So you’ve probably been hearing a lot about the heartbleed vulnerability, which is quite possibly the most poorly named security problem in the history of the internet. The media has been covering heartbleed a lot lately, which is fine, people should know about it, but the goal of this article is to help people who don’t spend their days recompiling linux kernels understand the problem and how to protect themselves.
note: The goal of this article is clarity, not extreme accuracy. I’m going to gloss over a lot of very technical concerns because they aren’t relevant. If you have a unix beard (or know what a unix beard is) you can ignore this article.
First of all, how bad is heartbleed?
It’s bad. It’s really bad. It’s quote scenes from Ghostbusters bad.
But my favorite websites emailed me and said that it wasn’t a problem for them, or that they had already patched it. Doesn’t that mean that I’m in the clear?
Unfortunately… No. The first thing you have to understand is that this vulnerability had existed for a while before the good guys caught. That means that it’s not known if someone else caught it first.
Imagine you have a building with a large scary fence to keep Justin Bieber fans out. You store all of your favorite albums in this building and feel like it’s a really safe place for them. One day you notice that there is a huge hole in the fence in a corner where you never visit. You patch the hole, but what about the hordes of Justin Bieber fans? Did they find the hole? What if they had spent the last few years running around your fence, looking for holes? Now they’re in your building, listening to your Nirvana albums. NOT COOL.
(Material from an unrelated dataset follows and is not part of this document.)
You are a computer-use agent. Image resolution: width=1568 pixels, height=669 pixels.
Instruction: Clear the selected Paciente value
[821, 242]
Now let’s take our analogy further, and along with your favorite albums you also stored the keys to all of your other buildings where you store really important things like bank account information, social security cards, and medical records. Also, the Justin Bieber fans have been replaced with genuinely evil people who desperately want to do bad things with your information.
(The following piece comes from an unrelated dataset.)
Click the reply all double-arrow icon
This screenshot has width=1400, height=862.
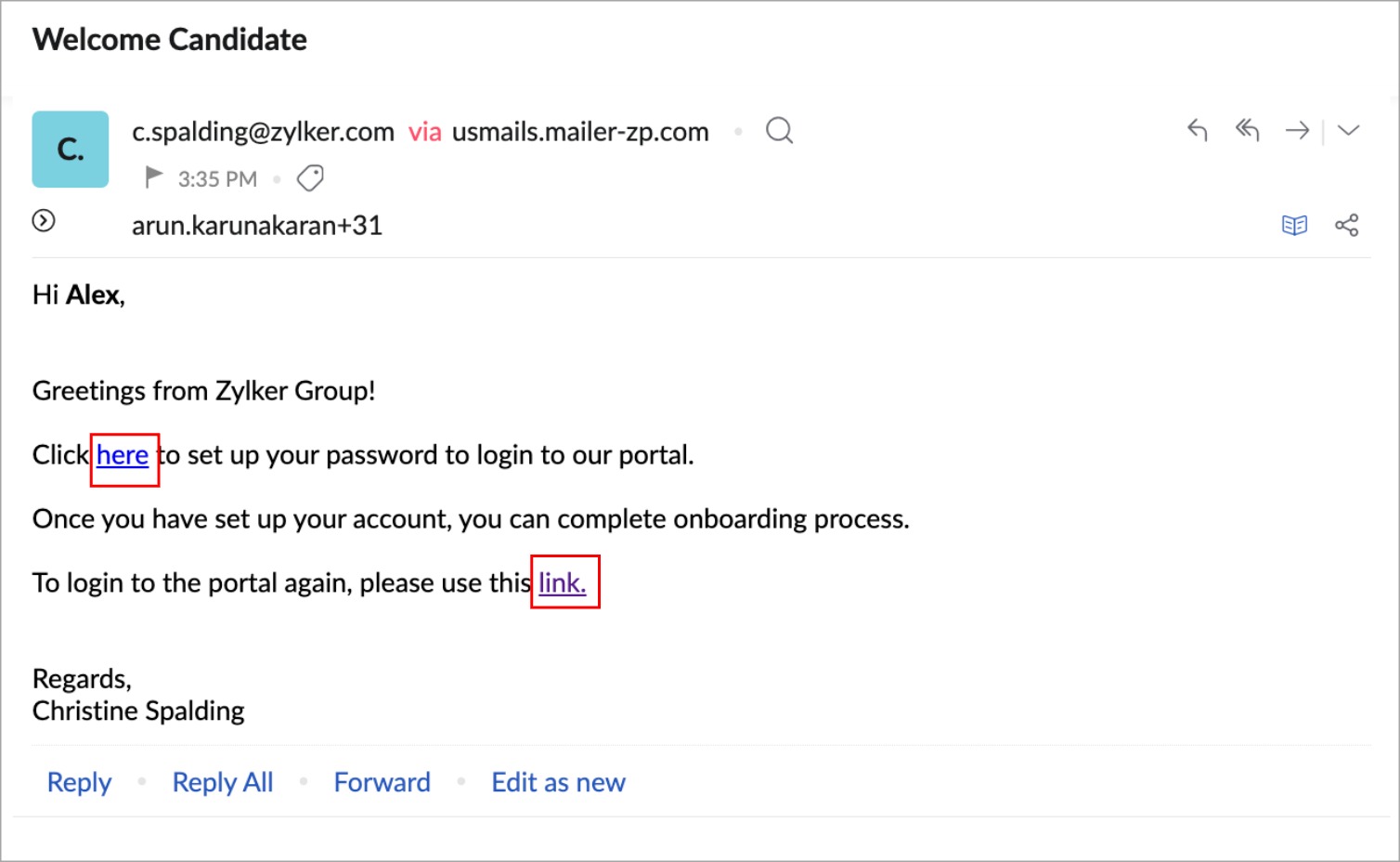tap(1247, 130)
What, how did they get my keys? You’re really beating this analogy to death.
A lot of people reuse passwords, because let’s face it, remembering passwords is a pain. The problem is that if you used the same password for your tumblr as you did for your bank account, someone now has access to both. Even if your bank’s website wasn’t affected by the heartbleed vulnerability directly.
What should I do?
Seriously. Change your passwords. Change all of your passwords, and this time don’t repeat any of them.
That’s a colossal pain.
Yep. Sorry. If it makes you feel any better I’m changing all of mine and my current total number of passwords is about 200+
Is there anything else that I can do to prevent this?
- First of all enable two factor authentication on as many of your accounts as possible.
- Don’t reuse passwords
- Use a secure password generator like lastpass to make your passwords safer.